------ Text extract
Then, given no WIP limits within the time box everyone does their own thing: developers quickly start many features having no pressure other than the end of the iteration to finish stuff. Eventually, the backlog is cleared so the team refocuses to finish stuff, thus the acceleration at the latter stages of the process.

If you pictured a series of such Cumulative Flow Diagrams attached one to another you’d see a nice chain going North-East. You’d find many of these in Scrum teams.

Another chart, despite some similarities to the previous two, suggests a different issue.

In this case almost everything looks fine. Almost, as the done line barely moves above the horizontal axis. However, when it finally moves it goes really high though. What does it mean?

My guess would be that the team might have been ready with the stuff but, for whatever reasons, they wouldn’t deliver. In fact this is one of typical patterns in fixed price, fixed date projects, especially in bigger ones. Sometimes a basic measure that is tracked is how many items are done by the production team. No one pays attention whether it can possibly be deployed in production or even staging environment.

Eventually, it all gets deployed. Somehow. The deployment part is long, painful and frustrating though. Cumulative Flow Diagram representation of that pain and tears would be that huge narrow step of the done curve.

Talking about huge and narrow steps…

Another chart has such a step too. We’ve already covered its meaning at the very beginning – it is the change of the scope. In this case it is not about the fact that such change has happened but about its scale and timing.

First, the change is huge. It seems to be more than a half of initial scope added on the top of it. Second, it happens out of the sudden and pretty late in the project. We might have been planning the end date and now, surprise, surprise, we barely are halfway through again.

Now, this doesn’t have to be a dysfunction. If you were talking with the client about the change or it is simply a representation of expected backlog replenishment that’s perfectly fine. In either case you it shouldn’t come as a surprise.
------------
------ Record list
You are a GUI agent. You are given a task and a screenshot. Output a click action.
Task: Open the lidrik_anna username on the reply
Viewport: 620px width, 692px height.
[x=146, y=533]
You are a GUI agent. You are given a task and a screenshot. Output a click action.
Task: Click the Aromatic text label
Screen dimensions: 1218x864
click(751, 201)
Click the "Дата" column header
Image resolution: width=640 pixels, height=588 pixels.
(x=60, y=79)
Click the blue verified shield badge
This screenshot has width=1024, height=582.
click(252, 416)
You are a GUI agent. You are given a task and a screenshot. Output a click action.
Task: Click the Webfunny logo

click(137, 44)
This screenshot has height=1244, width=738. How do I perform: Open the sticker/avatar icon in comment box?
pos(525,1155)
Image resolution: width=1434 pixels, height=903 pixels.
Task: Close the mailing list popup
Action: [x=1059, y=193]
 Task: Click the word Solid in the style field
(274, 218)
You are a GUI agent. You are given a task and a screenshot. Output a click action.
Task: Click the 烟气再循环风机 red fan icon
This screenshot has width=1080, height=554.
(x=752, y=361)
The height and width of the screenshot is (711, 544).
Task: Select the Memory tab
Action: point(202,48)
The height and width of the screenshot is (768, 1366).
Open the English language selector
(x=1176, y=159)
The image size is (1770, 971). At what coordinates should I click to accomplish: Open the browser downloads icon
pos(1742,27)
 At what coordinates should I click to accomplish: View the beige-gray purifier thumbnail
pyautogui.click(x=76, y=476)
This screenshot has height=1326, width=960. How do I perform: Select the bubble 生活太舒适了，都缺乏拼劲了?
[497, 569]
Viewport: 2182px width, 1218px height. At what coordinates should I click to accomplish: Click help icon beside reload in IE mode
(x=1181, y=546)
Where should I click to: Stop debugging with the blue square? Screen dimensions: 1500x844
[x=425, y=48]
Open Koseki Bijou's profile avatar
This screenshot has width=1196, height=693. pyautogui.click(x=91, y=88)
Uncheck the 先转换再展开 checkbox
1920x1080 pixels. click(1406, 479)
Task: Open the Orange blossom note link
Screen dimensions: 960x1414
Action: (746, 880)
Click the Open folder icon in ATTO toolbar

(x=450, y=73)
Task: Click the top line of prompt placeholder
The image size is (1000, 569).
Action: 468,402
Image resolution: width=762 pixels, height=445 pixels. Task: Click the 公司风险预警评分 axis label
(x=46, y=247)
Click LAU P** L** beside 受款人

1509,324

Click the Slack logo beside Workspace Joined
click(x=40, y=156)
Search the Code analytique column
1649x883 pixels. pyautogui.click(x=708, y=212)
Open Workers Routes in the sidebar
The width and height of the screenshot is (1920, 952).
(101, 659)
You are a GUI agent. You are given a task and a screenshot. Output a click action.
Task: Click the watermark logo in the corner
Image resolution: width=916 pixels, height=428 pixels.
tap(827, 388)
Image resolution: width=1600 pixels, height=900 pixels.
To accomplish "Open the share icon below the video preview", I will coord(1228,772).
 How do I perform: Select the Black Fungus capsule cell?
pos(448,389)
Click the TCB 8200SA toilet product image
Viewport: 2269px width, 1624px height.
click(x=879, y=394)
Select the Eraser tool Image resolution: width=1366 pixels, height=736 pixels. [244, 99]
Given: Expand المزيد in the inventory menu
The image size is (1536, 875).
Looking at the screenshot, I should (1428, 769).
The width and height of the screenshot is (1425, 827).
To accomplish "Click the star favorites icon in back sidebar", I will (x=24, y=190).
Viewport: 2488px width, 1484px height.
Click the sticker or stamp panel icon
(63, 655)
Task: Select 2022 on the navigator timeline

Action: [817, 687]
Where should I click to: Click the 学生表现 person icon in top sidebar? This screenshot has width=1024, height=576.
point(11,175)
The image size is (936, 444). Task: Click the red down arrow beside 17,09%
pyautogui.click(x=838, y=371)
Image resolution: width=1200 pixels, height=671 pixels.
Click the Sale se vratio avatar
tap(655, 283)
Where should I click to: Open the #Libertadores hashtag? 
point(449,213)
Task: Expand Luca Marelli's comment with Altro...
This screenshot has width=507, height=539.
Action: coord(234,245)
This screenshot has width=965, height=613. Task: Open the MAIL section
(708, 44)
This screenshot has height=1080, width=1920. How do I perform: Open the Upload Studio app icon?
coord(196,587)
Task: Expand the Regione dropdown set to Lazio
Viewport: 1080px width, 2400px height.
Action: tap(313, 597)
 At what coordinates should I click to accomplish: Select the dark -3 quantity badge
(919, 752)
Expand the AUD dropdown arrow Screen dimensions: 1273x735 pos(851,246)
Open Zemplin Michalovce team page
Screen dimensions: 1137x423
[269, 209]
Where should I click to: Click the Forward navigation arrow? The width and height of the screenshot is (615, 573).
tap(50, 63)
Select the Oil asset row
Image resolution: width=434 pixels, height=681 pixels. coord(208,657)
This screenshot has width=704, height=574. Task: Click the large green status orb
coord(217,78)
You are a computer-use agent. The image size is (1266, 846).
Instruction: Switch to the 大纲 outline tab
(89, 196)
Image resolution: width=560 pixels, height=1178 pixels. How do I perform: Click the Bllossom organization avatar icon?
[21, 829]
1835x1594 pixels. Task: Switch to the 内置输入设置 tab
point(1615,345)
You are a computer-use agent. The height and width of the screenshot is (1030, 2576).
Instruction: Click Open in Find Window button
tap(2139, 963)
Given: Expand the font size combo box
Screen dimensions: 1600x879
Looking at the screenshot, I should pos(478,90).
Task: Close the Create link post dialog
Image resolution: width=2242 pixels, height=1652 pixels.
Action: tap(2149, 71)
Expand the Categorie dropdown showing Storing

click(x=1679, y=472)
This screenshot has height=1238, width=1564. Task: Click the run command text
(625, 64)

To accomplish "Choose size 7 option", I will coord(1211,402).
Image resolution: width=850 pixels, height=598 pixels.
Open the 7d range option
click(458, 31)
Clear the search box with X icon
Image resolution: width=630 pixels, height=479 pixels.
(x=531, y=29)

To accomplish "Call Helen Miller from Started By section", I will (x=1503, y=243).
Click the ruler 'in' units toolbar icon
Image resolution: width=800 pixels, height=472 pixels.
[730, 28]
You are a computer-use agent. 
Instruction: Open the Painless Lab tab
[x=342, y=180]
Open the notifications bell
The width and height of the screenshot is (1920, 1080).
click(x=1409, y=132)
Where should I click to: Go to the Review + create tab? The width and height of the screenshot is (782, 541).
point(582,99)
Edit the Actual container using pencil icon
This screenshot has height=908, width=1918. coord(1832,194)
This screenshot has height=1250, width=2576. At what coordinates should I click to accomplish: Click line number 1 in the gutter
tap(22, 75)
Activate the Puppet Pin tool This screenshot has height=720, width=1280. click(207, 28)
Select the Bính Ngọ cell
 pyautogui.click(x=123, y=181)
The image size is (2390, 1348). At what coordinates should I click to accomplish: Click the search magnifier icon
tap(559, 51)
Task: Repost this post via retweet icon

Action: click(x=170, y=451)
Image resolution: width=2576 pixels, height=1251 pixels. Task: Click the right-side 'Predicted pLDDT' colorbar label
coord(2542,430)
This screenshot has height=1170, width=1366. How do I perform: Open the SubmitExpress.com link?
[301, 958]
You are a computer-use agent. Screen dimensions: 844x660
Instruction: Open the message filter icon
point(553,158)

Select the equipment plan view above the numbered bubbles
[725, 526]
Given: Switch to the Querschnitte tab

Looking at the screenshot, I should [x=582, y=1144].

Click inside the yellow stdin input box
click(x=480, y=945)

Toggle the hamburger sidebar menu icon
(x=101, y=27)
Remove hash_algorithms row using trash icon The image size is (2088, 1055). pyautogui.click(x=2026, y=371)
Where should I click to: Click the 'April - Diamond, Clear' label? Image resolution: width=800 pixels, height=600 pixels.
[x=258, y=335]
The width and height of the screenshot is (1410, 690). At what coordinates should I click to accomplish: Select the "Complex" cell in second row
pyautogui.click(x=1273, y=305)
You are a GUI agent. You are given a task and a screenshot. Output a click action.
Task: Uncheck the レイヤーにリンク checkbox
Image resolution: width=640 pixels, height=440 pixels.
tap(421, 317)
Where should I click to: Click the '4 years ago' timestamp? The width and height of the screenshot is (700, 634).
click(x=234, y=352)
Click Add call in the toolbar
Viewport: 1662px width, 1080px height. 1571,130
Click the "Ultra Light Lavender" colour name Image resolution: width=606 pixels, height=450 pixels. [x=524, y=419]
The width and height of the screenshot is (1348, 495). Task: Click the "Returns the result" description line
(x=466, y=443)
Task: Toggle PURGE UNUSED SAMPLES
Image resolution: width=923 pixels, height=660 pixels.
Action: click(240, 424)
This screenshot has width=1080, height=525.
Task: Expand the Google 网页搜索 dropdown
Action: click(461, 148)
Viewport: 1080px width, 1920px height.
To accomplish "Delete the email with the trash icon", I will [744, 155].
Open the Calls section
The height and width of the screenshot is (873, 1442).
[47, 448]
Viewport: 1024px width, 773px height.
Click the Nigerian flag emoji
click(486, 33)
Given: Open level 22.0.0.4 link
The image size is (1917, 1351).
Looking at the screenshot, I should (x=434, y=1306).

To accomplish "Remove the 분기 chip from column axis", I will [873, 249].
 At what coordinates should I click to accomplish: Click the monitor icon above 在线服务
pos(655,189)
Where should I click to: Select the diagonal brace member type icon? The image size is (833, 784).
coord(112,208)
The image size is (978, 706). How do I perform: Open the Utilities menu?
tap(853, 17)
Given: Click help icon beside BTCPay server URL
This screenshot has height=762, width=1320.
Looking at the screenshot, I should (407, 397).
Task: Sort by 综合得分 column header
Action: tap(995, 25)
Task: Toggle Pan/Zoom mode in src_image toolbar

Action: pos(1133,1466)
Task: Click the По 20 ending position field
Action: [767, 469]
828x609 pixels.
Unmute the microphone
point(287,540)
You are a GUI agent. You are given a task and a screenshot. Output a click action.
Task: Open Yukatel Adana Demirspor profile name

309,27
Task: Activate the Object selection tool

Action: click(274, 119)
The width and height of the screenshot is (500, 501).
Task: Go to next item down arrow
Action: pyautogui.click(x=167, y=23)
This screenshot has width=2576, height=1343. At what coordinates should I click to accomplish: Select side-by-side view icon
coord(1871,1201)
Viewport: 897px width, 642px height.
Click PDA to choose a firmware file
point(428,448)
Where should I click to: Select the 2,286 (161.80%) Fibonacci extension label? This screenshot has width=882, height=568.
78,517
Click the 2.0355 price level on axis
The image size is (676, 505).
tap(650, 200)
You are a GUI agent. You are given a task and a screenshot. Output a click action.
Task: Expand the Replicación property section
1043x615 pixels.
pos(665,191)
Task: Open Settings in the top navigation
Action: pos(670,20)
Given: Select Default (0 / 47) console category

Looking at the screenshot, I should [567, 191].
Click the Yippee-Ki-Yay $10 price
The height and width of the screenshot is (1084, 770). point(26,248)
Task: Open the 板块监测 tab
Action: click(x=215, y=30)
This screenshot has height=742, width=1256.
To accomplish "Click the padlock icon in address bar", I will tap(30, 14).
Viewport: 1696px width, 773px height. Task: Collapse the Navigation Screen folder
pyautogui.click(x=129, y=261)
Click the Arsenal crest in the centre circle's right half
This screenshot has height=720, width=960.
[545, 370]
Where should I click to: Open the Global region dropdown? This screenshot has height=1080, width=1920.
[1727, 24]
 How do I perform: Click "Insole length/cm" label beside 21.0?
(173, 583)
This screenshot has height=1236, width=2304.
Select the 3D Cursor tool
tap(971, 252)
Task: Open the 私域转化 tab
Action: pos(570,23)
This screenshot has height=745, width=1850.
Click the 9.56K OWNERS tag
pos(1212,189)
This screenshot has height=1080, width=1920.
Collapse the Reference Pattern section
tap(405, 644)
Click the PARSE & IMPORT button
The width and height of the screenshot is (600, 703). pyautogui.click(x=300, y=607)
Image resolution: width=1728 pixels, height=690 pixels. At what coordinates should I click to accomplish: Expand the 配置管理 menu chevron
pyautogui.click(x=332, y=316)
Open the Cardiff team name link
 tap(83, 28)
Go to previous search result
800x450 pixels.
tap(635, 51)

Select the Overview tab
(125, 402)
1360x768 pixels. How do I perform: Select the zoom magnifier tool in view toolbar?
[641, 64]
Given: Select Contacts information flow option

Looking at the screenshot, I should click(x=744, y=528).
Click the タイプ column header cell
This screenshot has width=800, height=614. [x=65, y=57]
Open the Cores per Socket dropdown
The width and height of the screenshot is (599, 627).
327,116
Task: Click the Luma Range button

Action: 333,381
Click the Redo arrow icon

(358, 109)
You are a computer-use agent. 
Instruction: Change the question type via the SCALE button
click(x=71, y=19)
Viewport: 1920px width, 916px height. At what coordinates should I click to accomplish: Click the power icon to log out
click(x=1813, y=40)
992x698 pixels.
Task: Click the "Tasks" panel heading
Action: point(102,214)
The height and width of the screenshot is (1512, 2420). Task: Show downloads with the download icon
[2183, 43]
------------
Work to complete
Update the passage on Cumulative Flow Diagrams by writing out the part between "My guess would" and "the done curve.", inclusive, and replacing "staging" with "testing".

Output below
My guess would be that the team might have been ready with the stuff but, for whatever reasons, they wouldn’t deliver. In fact this is one of typical patterns in fixed price, fixed date projects, especially in bigger ones. Sometimes a basic measure that is tracked is how many items are done by the production team. No one pays attention whether it can possibly be deployed in production or even testing environment.

Eventually, it all gets deployed. Somehow. The deployment part is long, painful and frustrating though. Cumulative Flow Diagram representation of that pain and tears would be that huge narrow step of the done curve.